Hinter Stacheldraht

Nun kam das erste Weihnachtsfest hinter Stacheldraht, ein komisches Gefühl. Da lag man - 18-jährig - im nassen kalten Zelt im Dreck, auf faulem Kartoffelstroh und Unkraut, vielleicht wie das Christkind in Bethlehem.

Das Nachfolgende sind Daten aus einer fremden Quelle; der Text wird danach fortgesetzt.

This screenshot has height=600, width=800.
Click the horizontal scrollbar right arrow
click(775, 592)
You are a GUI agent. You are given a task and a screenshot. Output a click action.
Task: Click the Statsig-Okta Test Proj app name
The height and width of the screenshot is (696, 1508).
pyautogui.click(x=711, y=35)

Und dann noch Krieg drumherum. Es war die Zeit der Ardennenoffensive, überall Hektik und Panik bei den Amerikanern. Am Heiligabend wollten wir im Lager einige Weihnachtslieder singen. Die Posten trieben uns aber auseinander. Es durfte und sollte nicht sein. Wir mussten uns in unsere Zelte verkriechen. Draußen in der Dunkelheit durfte sich niemand blicken lassen. Allein schon der Gang zur Latrine war lebensgefährlich, durch die angespannte Lage hätte leicht geschossen werden können. Das war eine unvergessene Heilige Nacht… Am ersten Weihnachtstag war Gott sei Dank auf der Rampe arbeitsfrei. Wir Landser freuten uns über diesen ersten freien Tag, der war so dringend nötig… Aber daraus wurde nichts, es kam der Befehl, alle PoWs (Prisoners of War = Kriegsgefangene, Anm. d. Red.) hätten anzutreten zum Steineschleppen. Vor dem Lager befanden sich dicke Kalksteine. Die mussten wir zwecks Befestigung der Lagerstraße hineintragen. Obwohl das eine wichtige Angelegenheit war, hatte niemand von uns Verständnis dafür, dass uns Weihnachten vermasselt wurde. Zwischenzeitlich bekamen wir im Lager eine eigene Küche. Hier wurde jedem von uns ein kleiner Christstollen gebacken. Also doch noch: "Fröhliche Weihnachten".ZUR PERSON: Heinz Ames erlebte die Kriegsgefangenschaft in einem amerikanischen Gefangenenlager in Dugny bei Verdun. Heute lebt er in Kinheim an der Mosel. Seinem Text für den TV liegen Notizen aus dem Tagebuch zu Grunde, das er damals geführt hatte.